Question

A machine gun is mounted on the top of a tower 100 m high. At what angles should the gun be inclined to cover a maximum range of firing on the ground below? The muzzle speed of bullet is 150 m/s. Take g= 10 m/s².

Answer 1

Step I : Horizontal range

R = ucos θ × t

where θ is the angle of inclination of gun to cover maximum range and t is the time. i.e., R = 150 cos θ × t   …(i) 

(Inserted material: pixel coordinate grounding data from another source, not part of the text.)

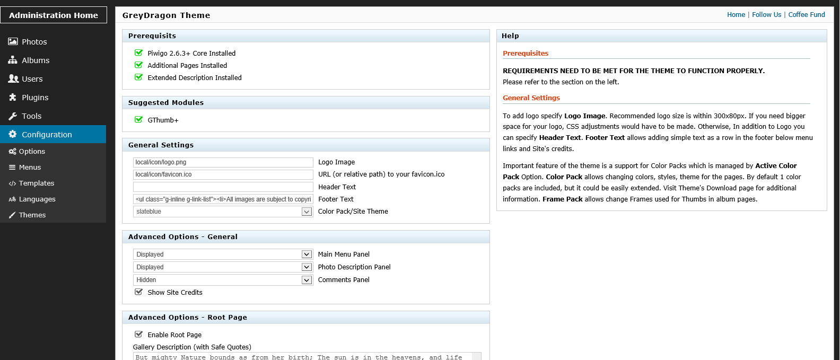
Task: Select Templates in the Configuration submenu
Action: pyautogui.click(x=36, y=183)
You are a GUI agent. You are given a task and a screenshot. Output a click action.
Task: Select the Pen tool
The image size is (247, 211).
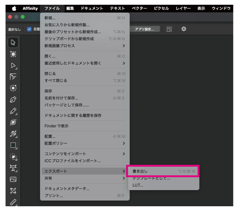point(13,99)
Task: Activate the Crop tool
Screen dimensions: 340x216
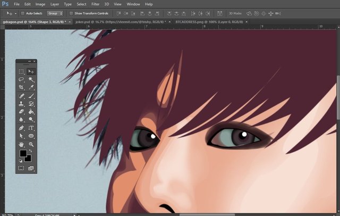Action: (21, 87)
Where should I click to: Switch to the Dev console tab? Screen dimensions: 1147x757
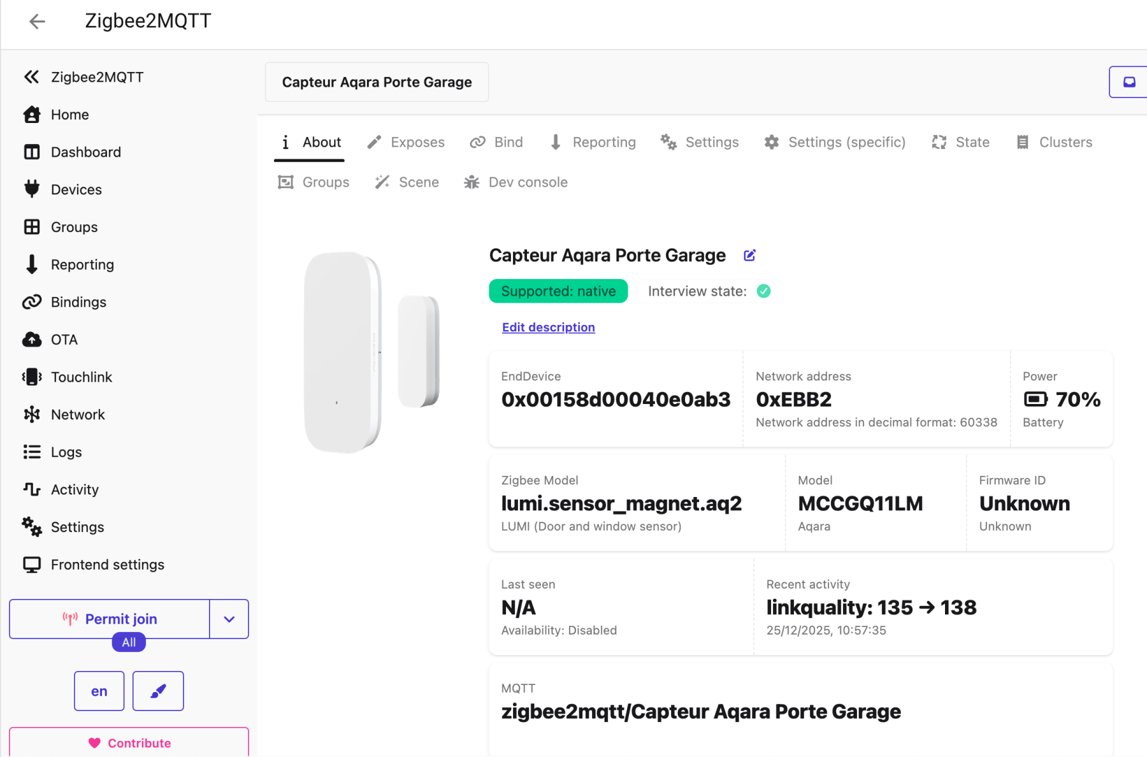pyautogui.click(x=516, y=182)
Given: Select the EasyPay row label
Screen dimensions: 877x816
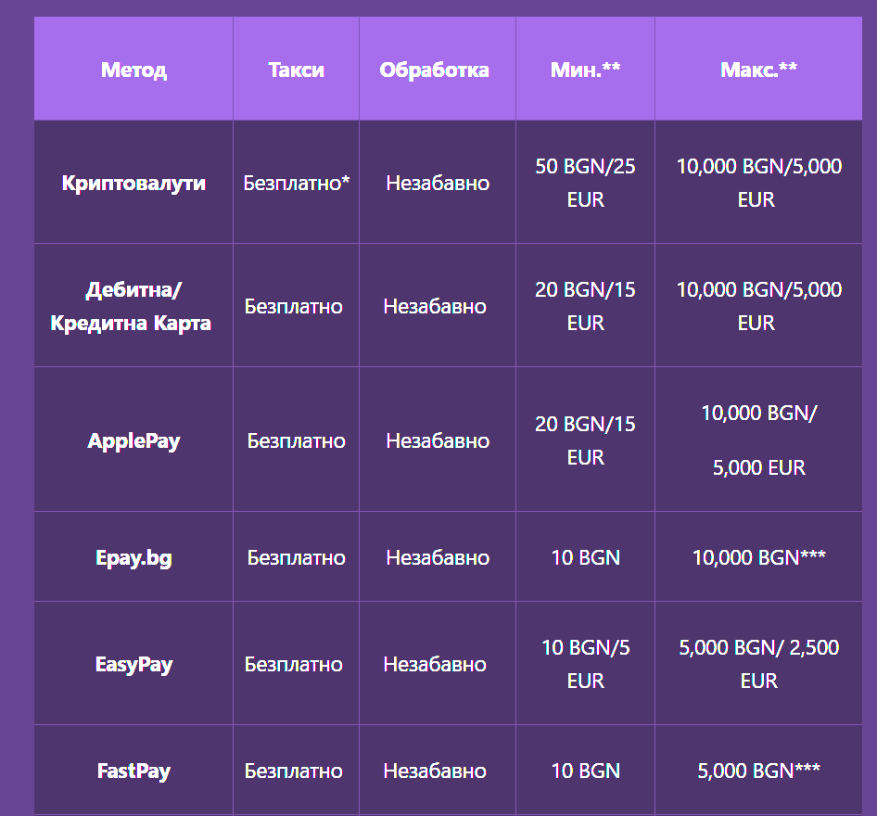Looking at the screenshot, I should (x=133, y=665).

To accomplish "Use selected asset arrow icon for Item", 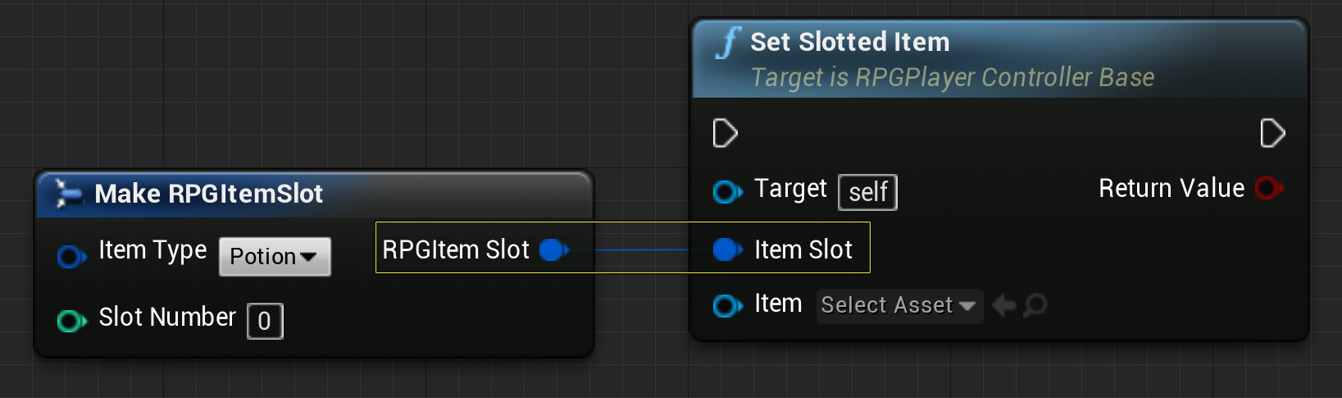I will click(1003, 306).
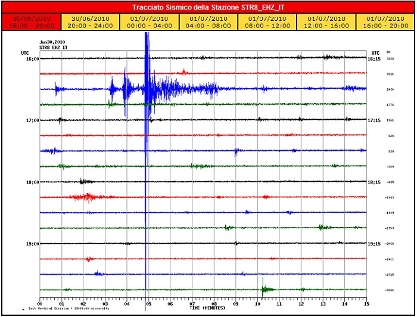Click the 16:00 UTC label on left axis
This screenshot has width=417, height=317.
[31, 59]
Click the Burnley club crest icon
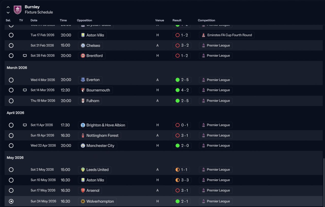The image size is (325, 207). point(18,10)
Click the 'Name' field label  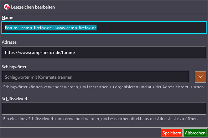pyautogui.click(x=7, y=18)
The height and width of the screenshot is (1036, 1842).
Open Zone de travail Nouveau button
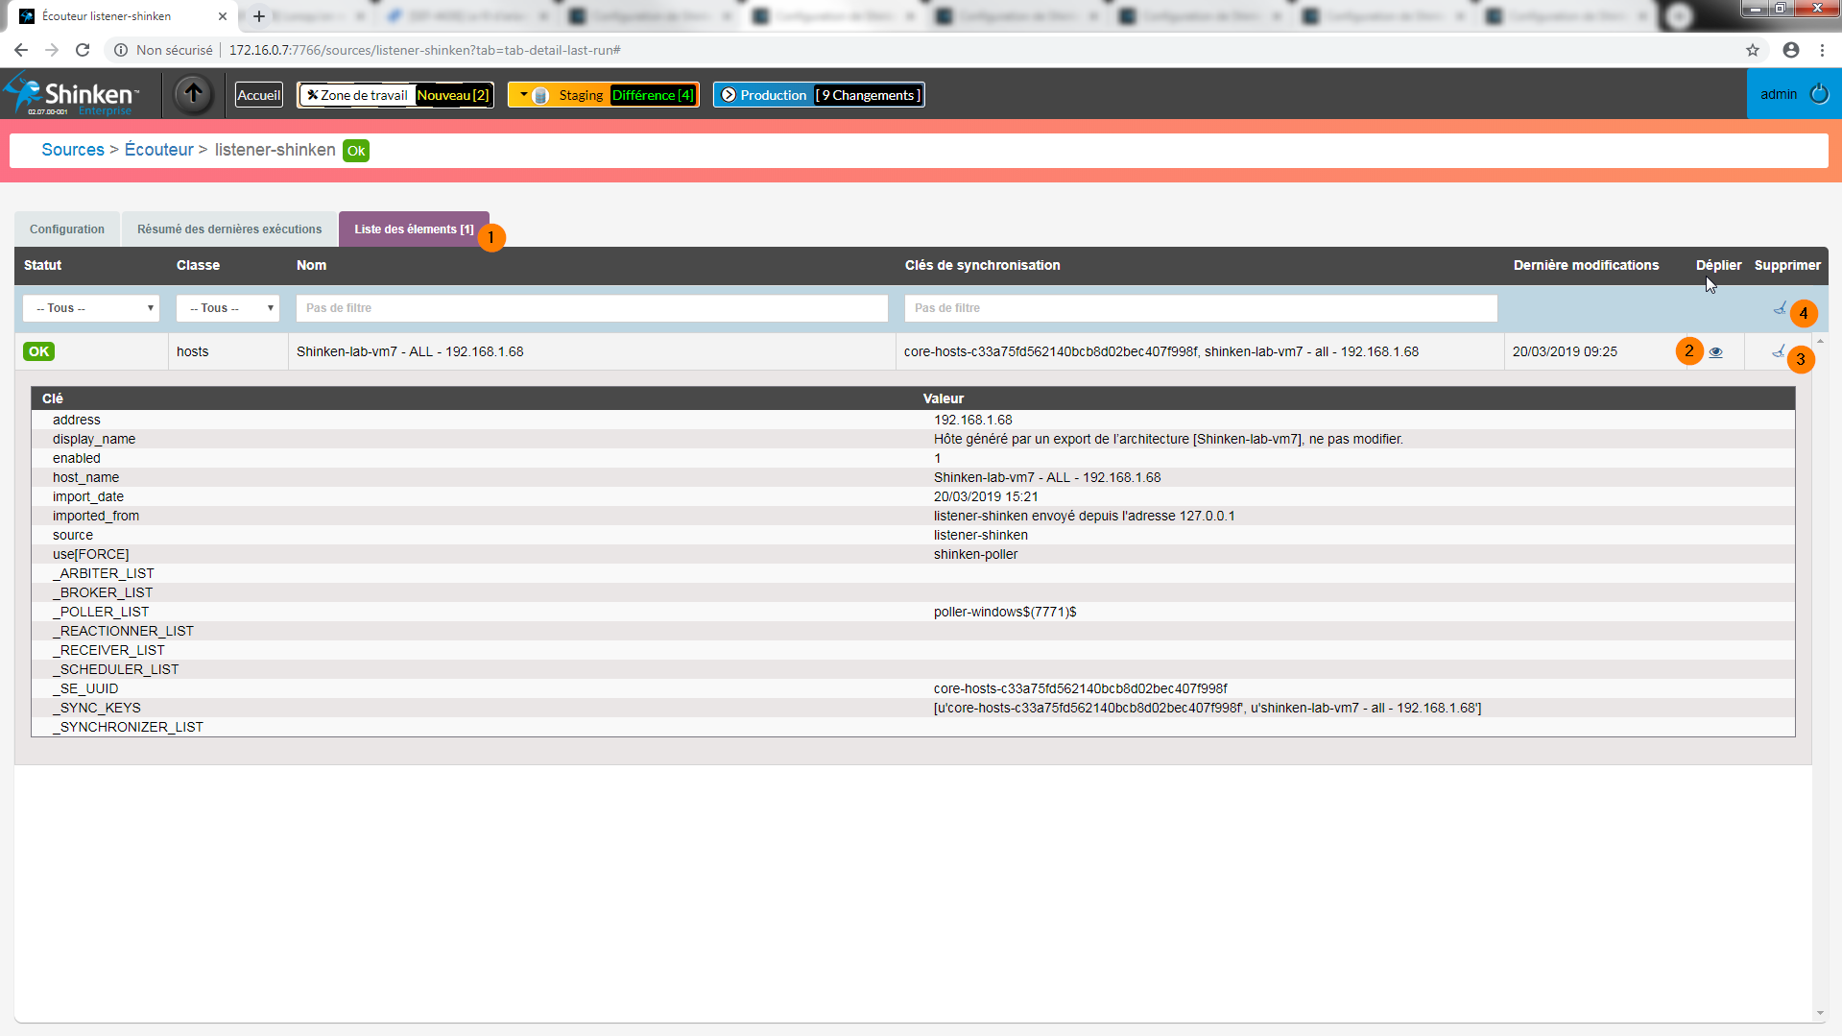point(395,95)
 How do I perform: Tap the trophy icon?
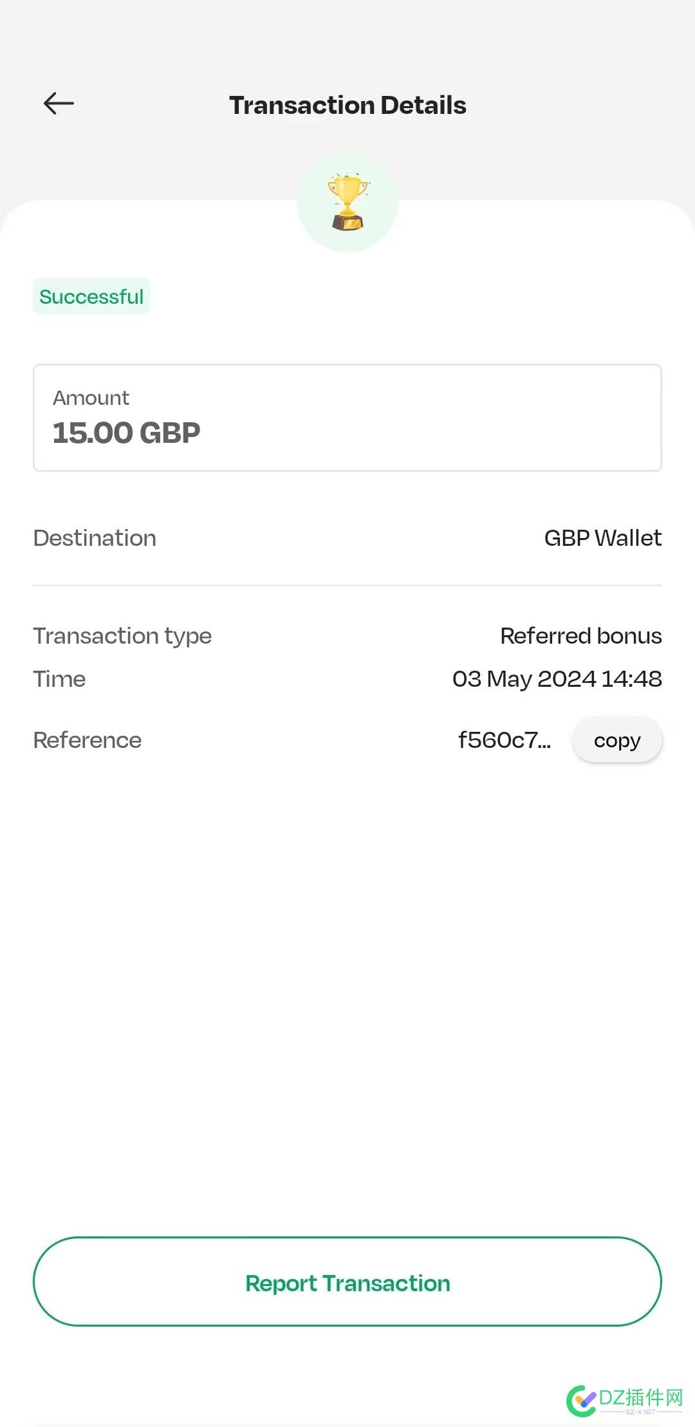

Step II : Vertical height,

H = usin θt + \(\frac{1}{2}gt^2\)

i.e., 100 = −150 sin θt − \(\frac{1}{2}\times10\times t^2\)

t² – (30 sin θ)t – 20 = 0

By using x = \(\frac{-b\pm\sqrt{b^2-4ac}}{2a}\) for ax² + bx + c 

we get, t = \(\frac{30sin\,\theta\pm\sqrt{900sin^2\,\theta-1\times20\times1}}{1}\)

= 15sin θ ± \(\sqrt{225\,sin^2\theta-20}\)  …(ii) 

Step III : Putting the value of t from eqn. (ii) in eq, (i), we get,

R = 150 cos θ (15 sin θ + \(\sqrt{225\,sin^2\theta+20}\))

Putting various values of θ around 45º the value of θ comes to be 45.8º for maximum range.

(∵ θ = 45º for maximum range had the shot been fired from ground itself.)